#### [ЗАДАНИЕ]
Перепечатайте без изменений кусок из отрывка об уходе из Вьетнама: от слов «Читатель должен помнить, что» до слов «на этих страницах.».

#### [ПОКАЗАННЫЙ ОТРЫВОК]
==================================================

Уход из Вьетнама стал концом одного из самых острых разногласий в истории Америки, и позиция всех ключевых игроков определялась позициями, которые они занимали ранее, хотя к моменту фактического ухода эти расхождения уже были преодолены самим ходом событий. Тем не менее основные категории дебатов продолжались в течение последнего месяца, даже когда Индокитай был охвачен катастрофой.
Читатель должен помнить, что разговоры отражают атмосферу кризисных моментов. Таким образом, на деле существующие повседневные различия между Государственным департаментом и министерством обороны кажутся более драматичными, чем их конечный результат. По фундаментальным вопросам мы с министром обороны Джеймсом Шлезингером обычно оказывались на одной стороне, даже если мы прибывали туда окольными путями, в значительной степени под влиянием возглавляемого нами бюрократического аппарата. Хорошей иллюстрацией является воздушный лифт в Израиль, история которого прослеживается на этих страницах.

==================================================

#### [ПОКАЗАННЫЕ ДАННЫЕ]
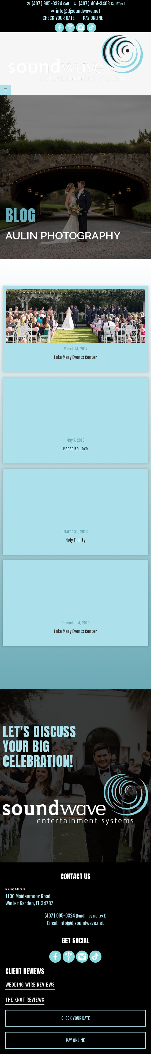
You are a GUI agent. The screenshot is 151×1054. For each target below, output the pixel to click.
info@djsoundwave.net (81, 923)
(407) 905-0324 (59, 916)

==================================================

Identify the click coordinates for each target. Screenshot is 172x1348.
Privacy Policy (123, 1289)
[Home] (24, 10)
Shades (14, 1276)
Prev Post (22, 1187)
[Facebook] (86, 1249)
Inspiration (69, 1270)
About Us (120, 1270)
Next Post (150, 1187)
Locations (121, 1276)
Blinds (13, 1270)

==================================================

#### [ОТВЕТ НА ЗАДАНИЕ]
Читатель должен помнить, что разговоры отражают атмосферу кризисных моментов. Таким образом, на деле существующие повседневные различия между Государственным департаментом и министерством обороны кажутся более драматичными, чем их конечный результат. По фундаментальным вопросам мы с министром обороны Джеймсом Шлезингером обычно оказывались на одной стороне, даже если мы прибывали туда окольными путями, в значительной степени под влиянием возглавляемого нами бюрократического аппарата. Хорошей иллюстрацией является воздушный лифт в Израиль, история которого прослеживается на этих страницах.